И однажды, уже засыпая — свет! В тоннеле было довольно светло, но привычных закреплённых на стенах факелов она там не видела. Вместо них с потолка излучали необычно ровный немерцающий свет незнакомого вида светильники, покрытые толстым стеклом. Тревога немедленно улеглась, стоило ей восстановить в памяти все детали своего короткого проникновения в неизвестную жизнь храма. Да, она пока мало знает о храме, ну и что из этого? Возможно, когда-нибудь она узнает больше, и это тоже не имеет значения. Ничто больше не важно, потому что она никогда не сможет отыскать Зои. Впрочем, и с этим горьким обстоятельством Лидия готова была бы смириться, только ни днём, ни ночью ей не давала покоя мысль, что Зои выпала куда более тяжёлая доля, чем ей самой.
— Воспалённое воображение рисовало мне один сценарий страшней другого, из которых самым правдоподобным был тот, где Зои бросали на особую, предназначенную только для прокажённых, Не погрузиться в полную беспросветность из-за неотступных мрачных мыслей о судьбе Зои мне помогли танцы.
— Танцы?! — оживился Вадим. — Неожиданный поворот.

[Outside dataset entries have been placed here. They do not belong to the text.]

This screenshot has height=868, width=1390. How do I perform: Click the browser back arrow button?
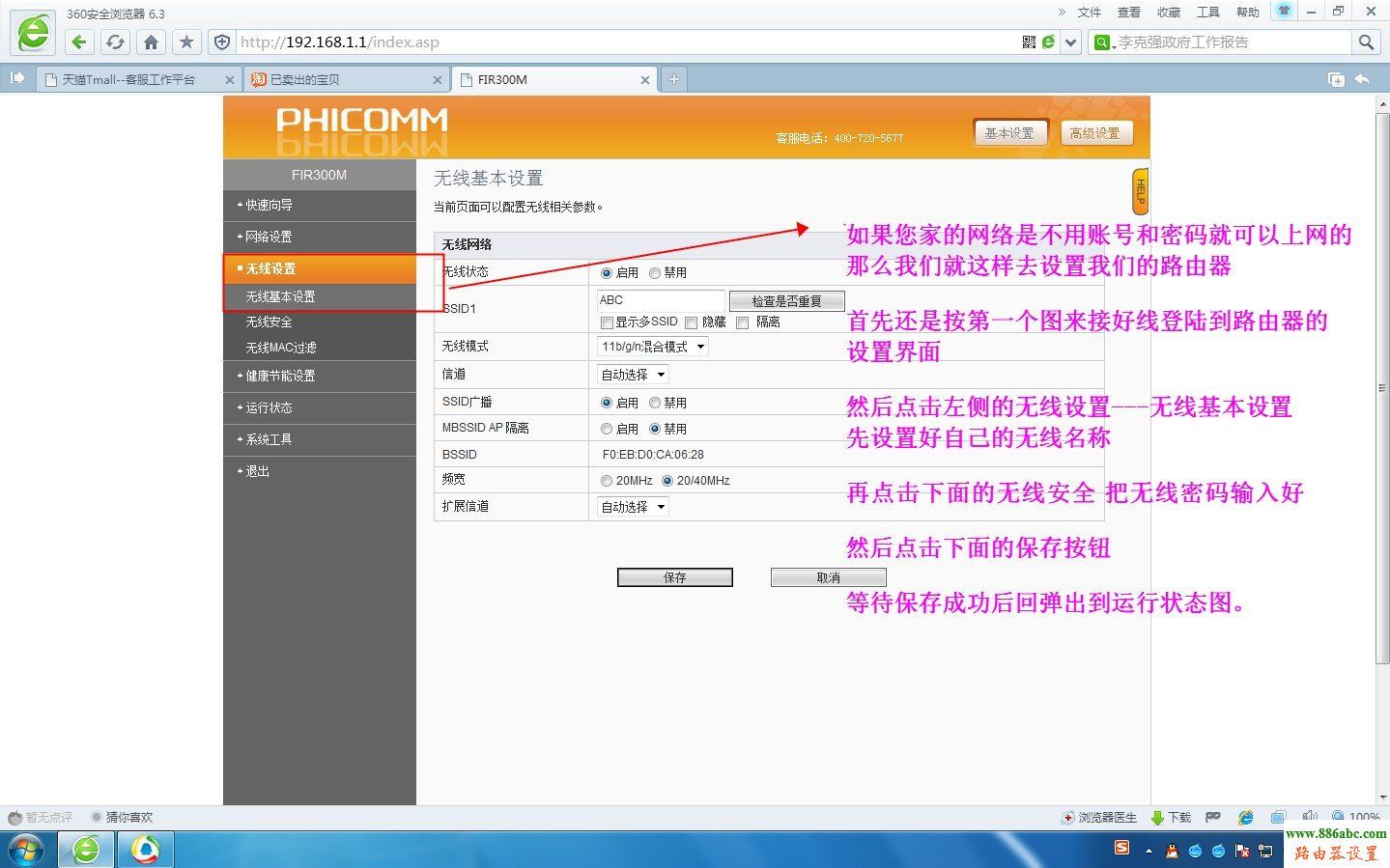tap(79, 42)
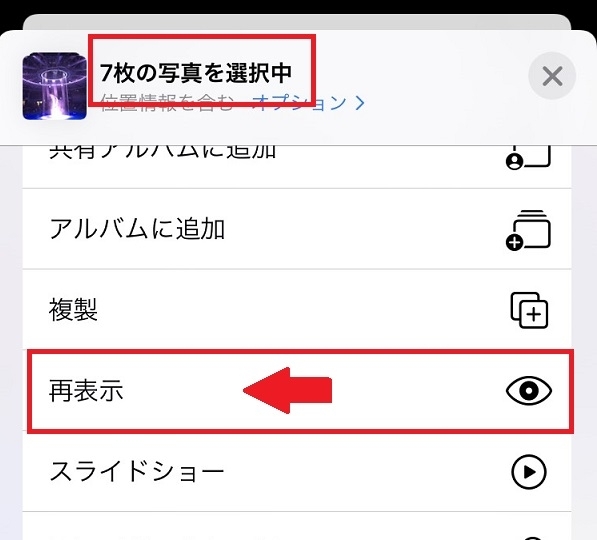This screenshot has height=540, width=597.
Task: Choose 複製 from the action list
Action: 297,309
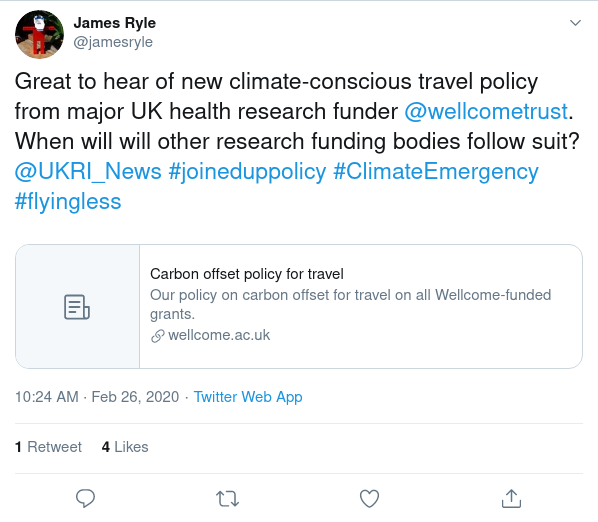Viewport: 598px width, 522px height.
Task: Retweet using the arrows icon
Action: click(227, 498)
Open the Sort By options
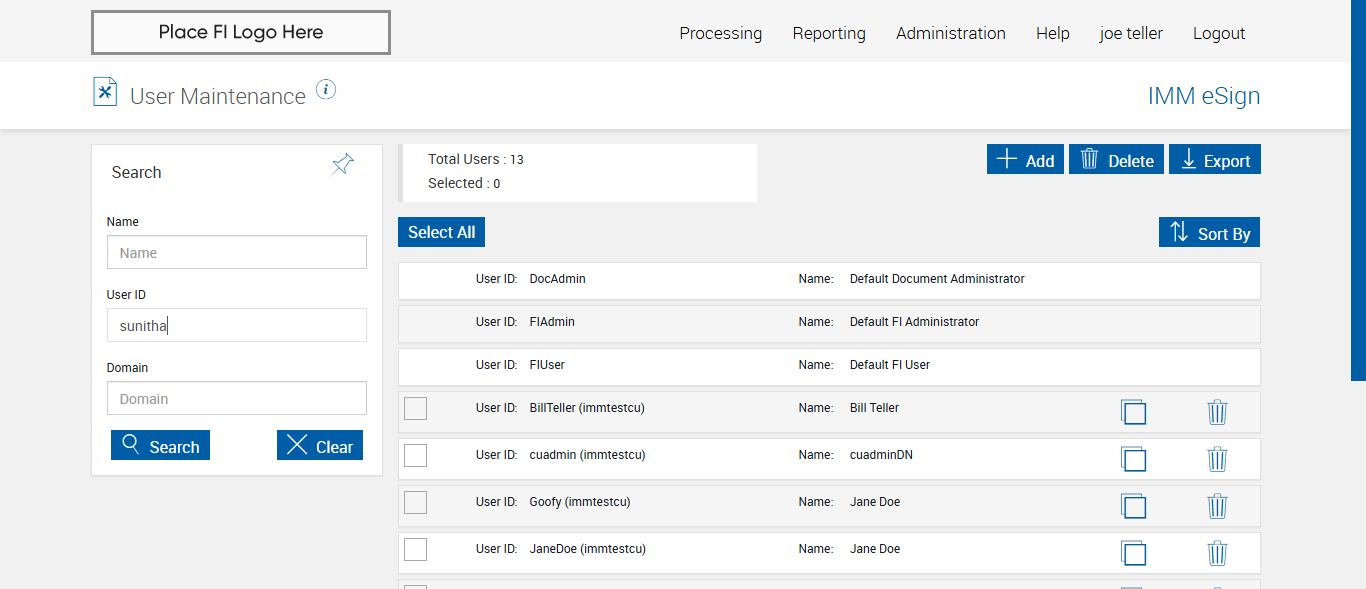The width and height of the screenshot is (1366, 589). coord(1209,233)
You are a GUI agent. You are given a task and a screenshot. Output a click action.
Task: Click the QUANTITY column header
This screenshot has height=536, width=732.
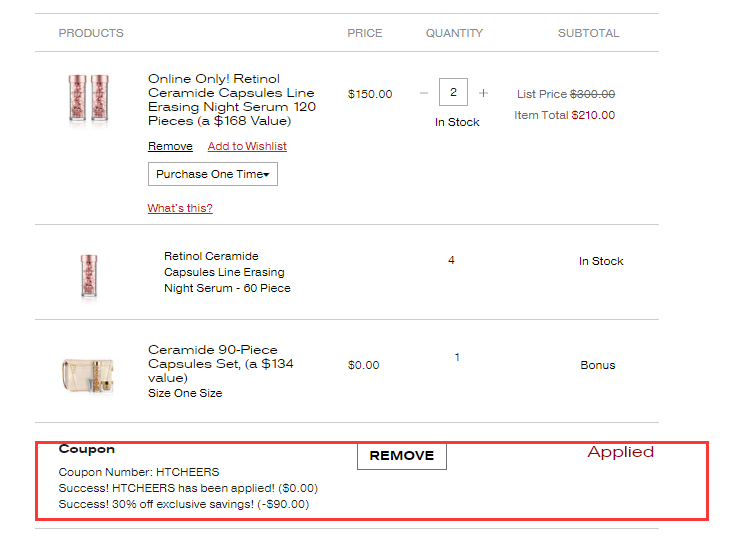coord(454,33)
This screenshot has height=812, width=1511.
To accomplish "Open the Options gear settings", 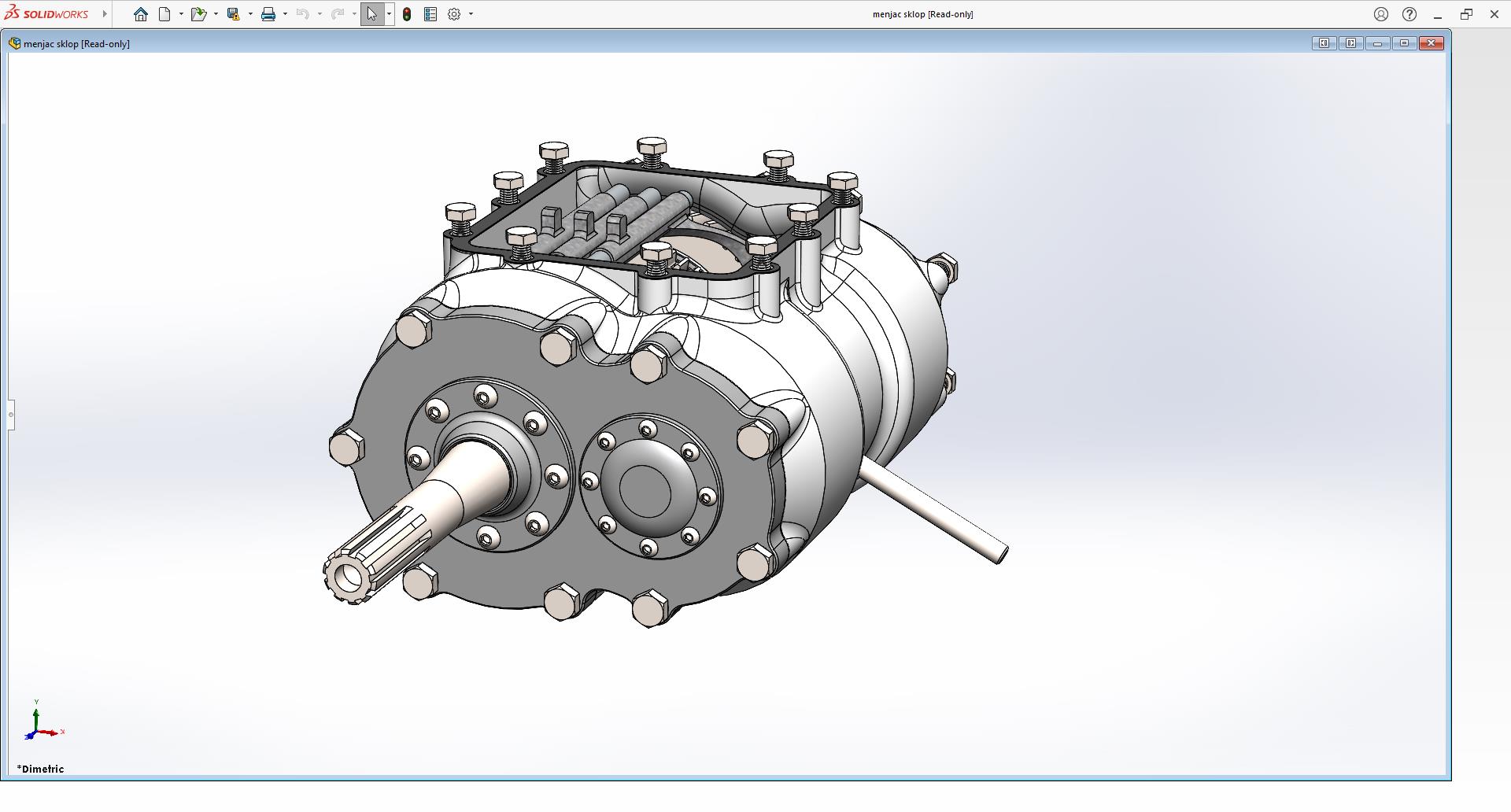I will click(x=454, y=14).
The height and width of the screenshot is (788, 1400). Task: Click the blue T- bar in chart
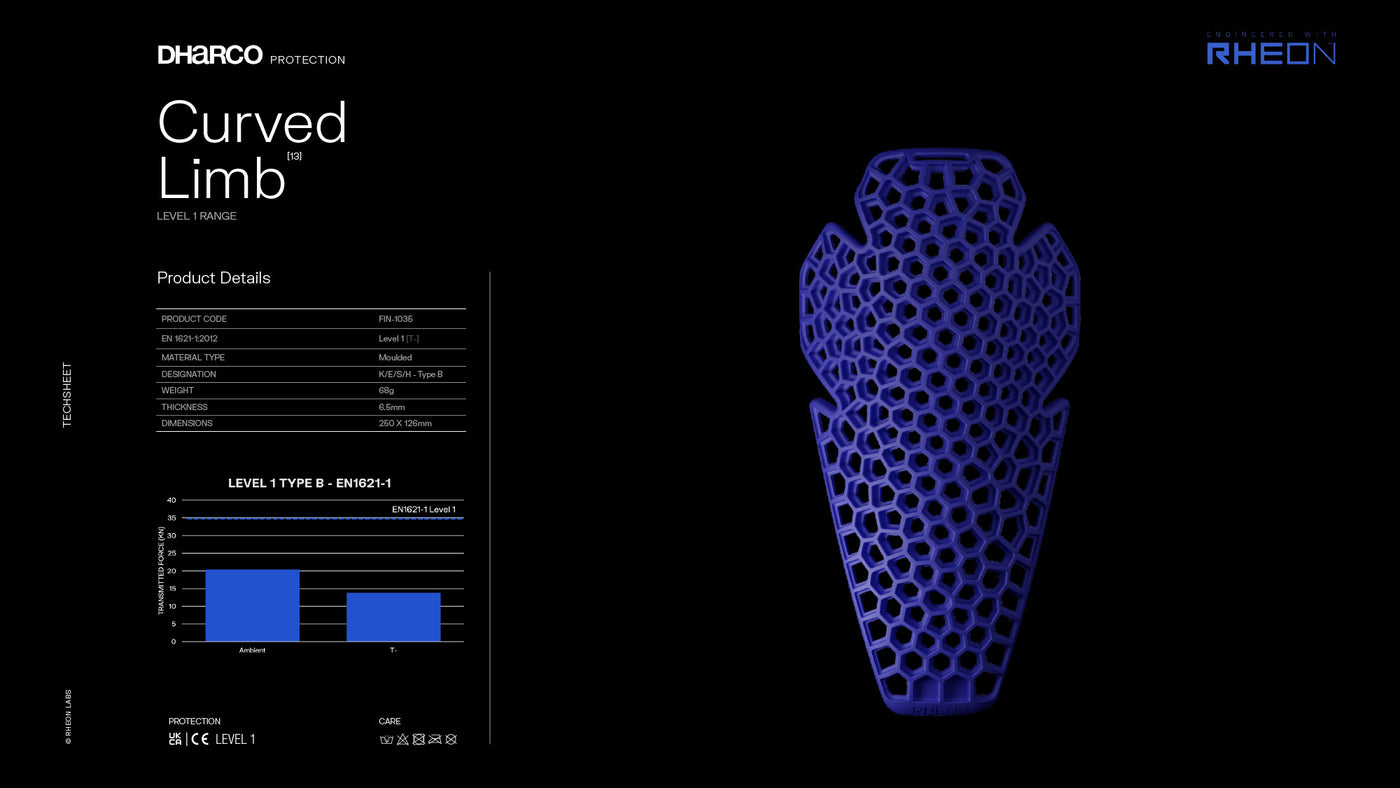click(393, 617)
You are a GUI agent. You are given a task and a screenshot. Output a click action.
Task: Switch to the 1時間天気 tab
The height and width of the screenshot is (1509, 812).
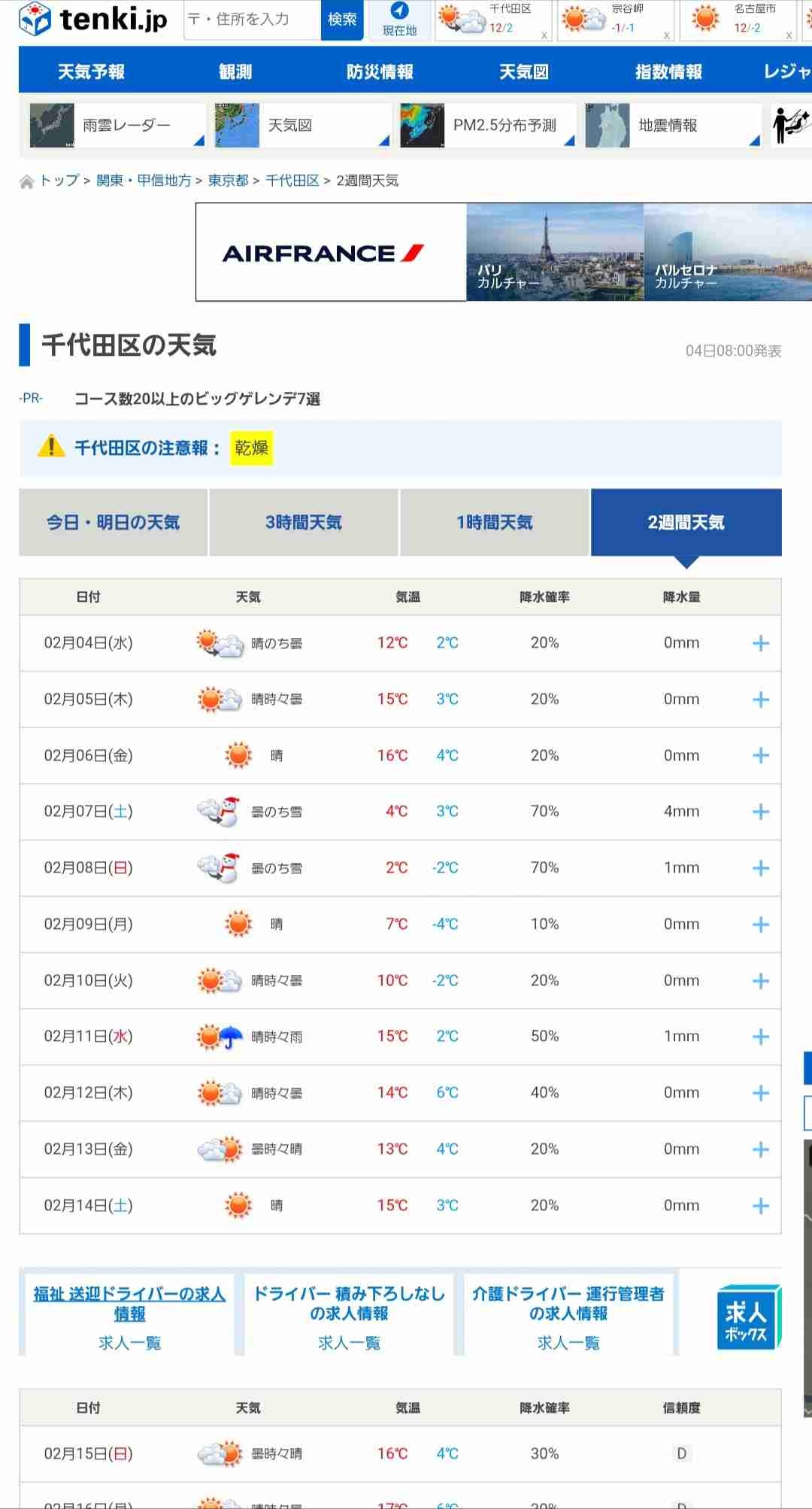point(494,523)
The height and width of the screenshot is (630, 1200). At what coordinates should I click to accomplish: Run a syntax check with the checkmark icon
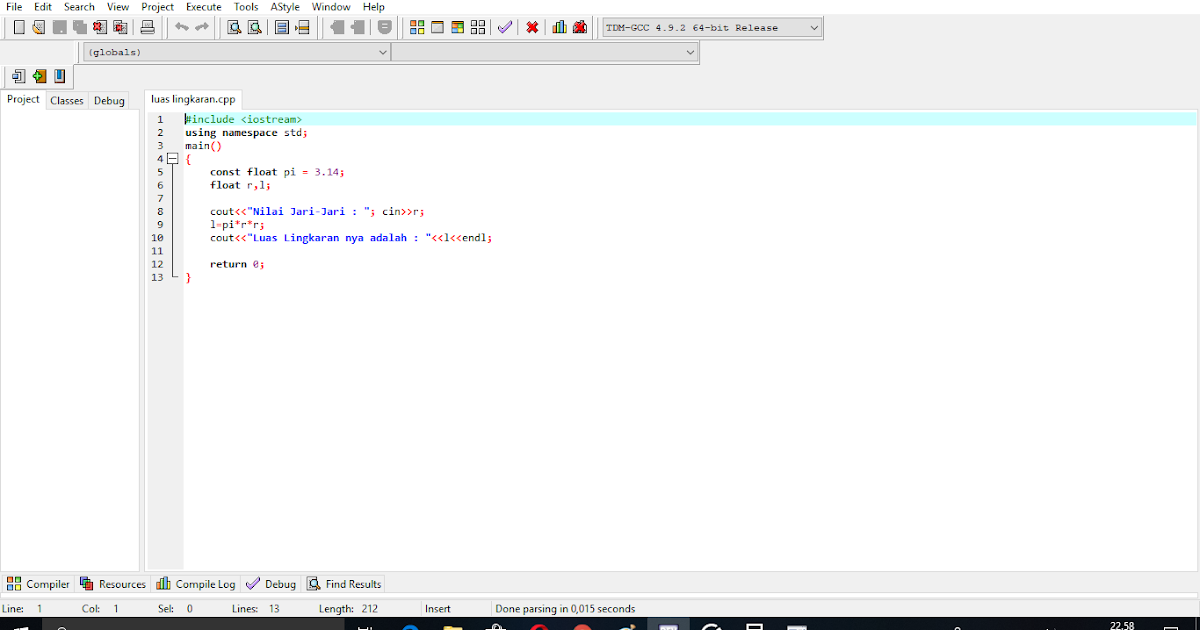[504, 27]
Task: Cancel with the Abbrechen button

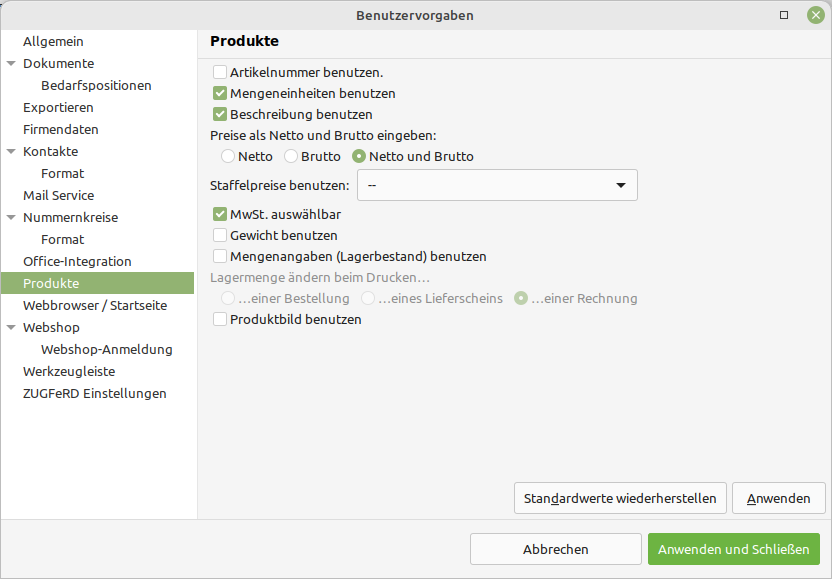Action: (x=556, y=549)

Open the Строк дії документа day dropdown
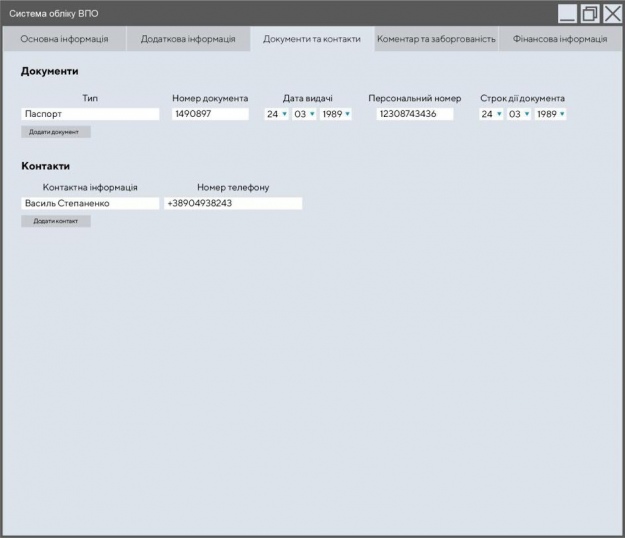point(492,114)
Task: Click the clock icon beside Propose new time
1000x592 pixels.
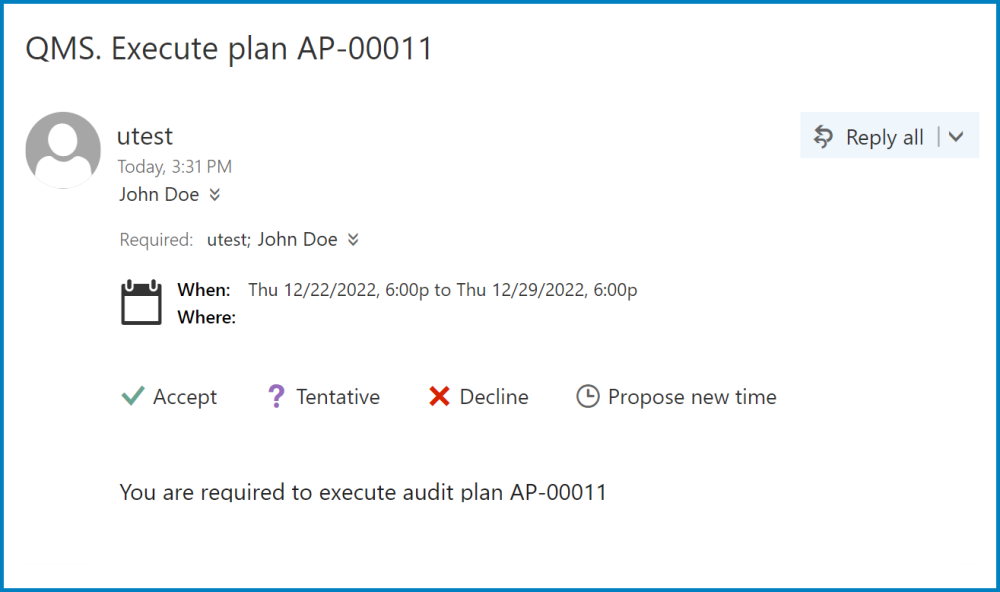Action: click(586, 396)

— Рада, что, наконец, сумела тебя заинтриговать. Твоё удивление понятно: зачастую мужчины считают танцы несерьёзным делом. Однако это и вообще не так, а уж в моей античной эпопее в особенности. Обучение танцам началось с первых же дней моего появления на «радужной» ступени, и поначалу оно тяжело мне давалось. Во-первых, я не понимала, зачем и кому нужны эти занятия. Приём «паломников» был примитивен до грубости, он не требовал от «служительниц богини» какого-либо изящества. Всё остальное в нашей «радужной» жизни являлось таким же нерадужным, и танцы выбивались из этого ряда просто вопиющим образом. Во-вторых, мои мышцы после двухлетней пытки на ступенях были не просто зажаты, они были намертво скованы, каждое движение в танцах доставалось мне с болью. В-третьих, мои «радужные» товарки нещадно насмехались над моими первоначальными неуспехами, будто сами в своё время не переживали те же трудности.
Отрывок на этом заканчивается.